# World Bank Ed Stats Model Building

This data has been collected and encoded by the World Bank as indicators for educational performance and attainment, as well as expenditure on education, since 1970. The data spans the countries of the world and aggregates some regions and socio-economic distinctions. The dataset is sparse, however, with a majority of null values.
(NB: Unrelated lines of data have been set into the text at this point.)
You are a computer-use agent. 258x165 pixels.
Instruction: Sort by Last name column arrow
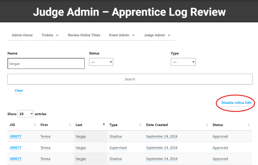pyautogui.click(x=104, y=125)
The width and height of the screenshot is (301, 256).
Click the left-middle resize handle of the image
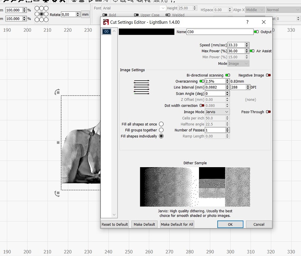coord(58,143)
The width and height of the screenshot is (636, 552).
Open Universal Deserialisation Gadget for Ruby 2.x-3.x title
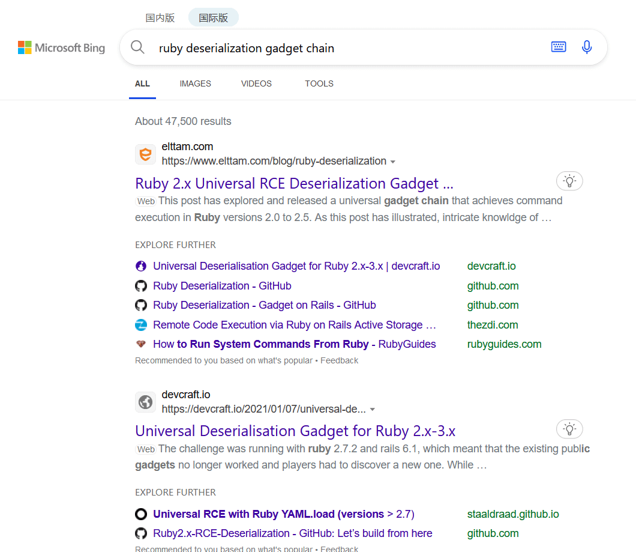(295, 431)
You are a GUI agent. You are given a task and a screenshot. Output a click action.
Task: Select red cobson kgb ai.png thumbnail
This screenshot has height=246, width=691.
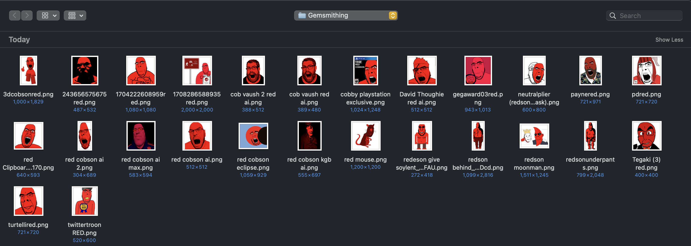(309, 136)
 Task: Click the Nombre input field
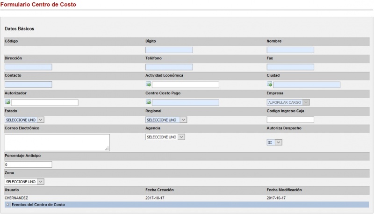point(290,50)
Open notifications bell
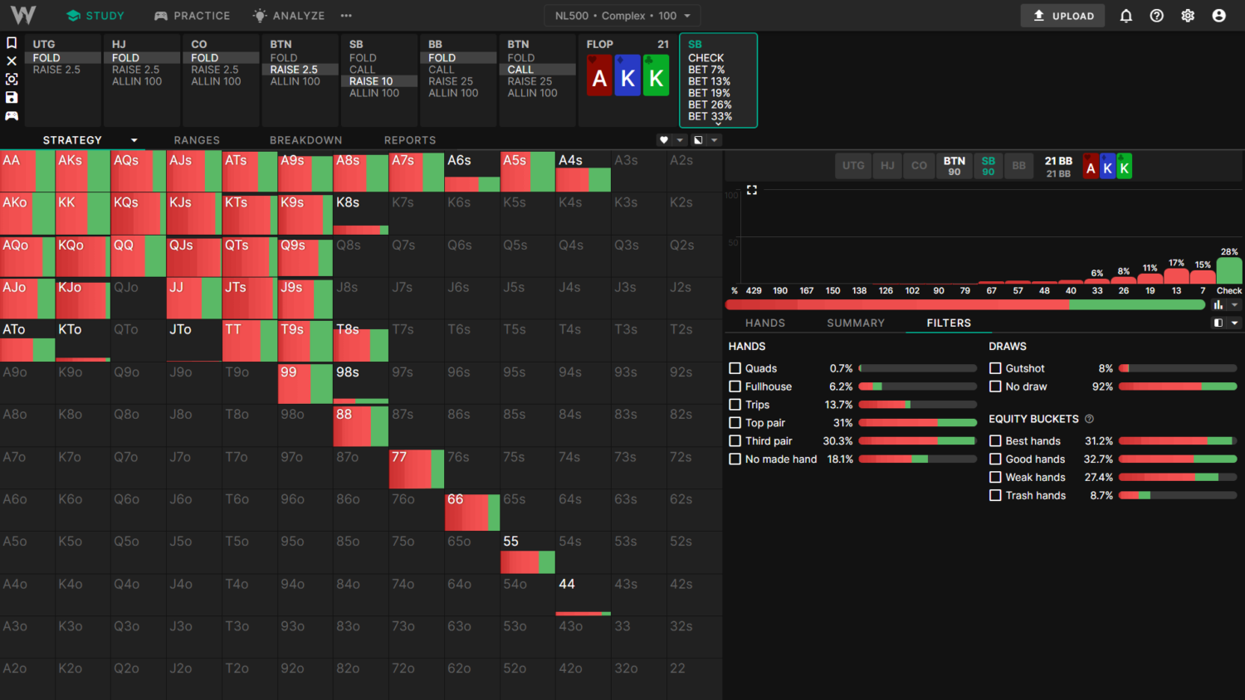 coord(1125,16)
As I prepare the dataset for modeling, I have three objectives:

### Arrange the Data 
### Context and Visualizations
### Null Handling and Feature Selection

In [1]:
import pandas as pd
import numpy as np
import matplotlib.pyplot as plt
import seaborn as sns
from collections import Counter

%matplotlib inline

#Open and read the CSV file to a Dataframe
data = pd.read_csv('EdStatsData.csv')

# Save a dictionary matching the indicator code to its indicator name
ind_codes = data['Indicator Code'].unique().tolist()
ind_names = data['Indicator Name'].unique().tolist()
indicator_dict = {k:v for (k,v) in zip(ind_codes, ind_names)}
#data.dropna(axis=1, thresh=75000, inplace=True)

## Arrange the Data
First, we will remove some of the unnecessary columns, like country codes, indicator names, and future years. There are far too many indicators to check the missing values for each, so we will isolate the indicator group from the prefix to the indicator code. Then we will separate the data frame into countries, regions, and socio-economic levels. Our immediate interest is the set of countries.

In [2]:
# Remove columns for years that have yet to happen
data.drop(['Country Code', 'Indicator Name', '2020', '2025', '2030', '2035', '2040', '2045', '2050', '2055',
          '2060', '2065', '2070', '2075', '2080', '2085', '2090', '2095', '2100', 'Unnamed: 69'], axis=1, inplace=True)
data.head()

Unnamed: 0,Country Name,Indicator Code,1970,1971,1972,1973,1974,1975,1976,1977,...,2008,2009,2010,2011,2012,2013,2014,2015,2016,2017
0,Arab World,UIS.NERA.2,,,,,,,,,...,,,,,,,,,,
1,Arab World,UIS.NERA.2.F,,,,,,,,,...,,,,,,,,,,
2,Arab World,UIS.NERA.2.GPI,,,,,,,,,...,,,,,,,,,,
3,Arab World,UIS.NERA.2.M,,,,,,,,,...,,,,,,,,,,
4,Arab World,SE.PRM.TENR,54.822121,54.894138,56.209438,57.267109,57.991138,59.36554,60.999962,61.92268,...,84.011871,84.195961,85.211998,85.24514,86.101669,85.51194,85.320152,,,


In [3]:
# Create a column to separate out the group from the indicator
data['Indicator Group'] = [s.split('.')[0] for s in data['Indicator Code']] 

In [4]:
# Separate data frame by country, region, or socio-economic distinction
regions = ['Arab World', 'East Asia & Pacific', 'East Asia & Pacific (excluding high income)', 'Euro area', 'Europe & Central Asia', 
 'Europe & Central Asia (excluding high income)', 'European Union', 'Latin America & Caribbean', 'Latin America & Caribbean (excluding high income)', 
  'Middle East & North Africa', 'Middle East & North Africa (excluding high income)', 'Middle income', 'North America', 'South Asia', 
           'Sub-Saharan Africa', 'Sub-Saharan Africa (excluding high income)', 'OECD members', 'World']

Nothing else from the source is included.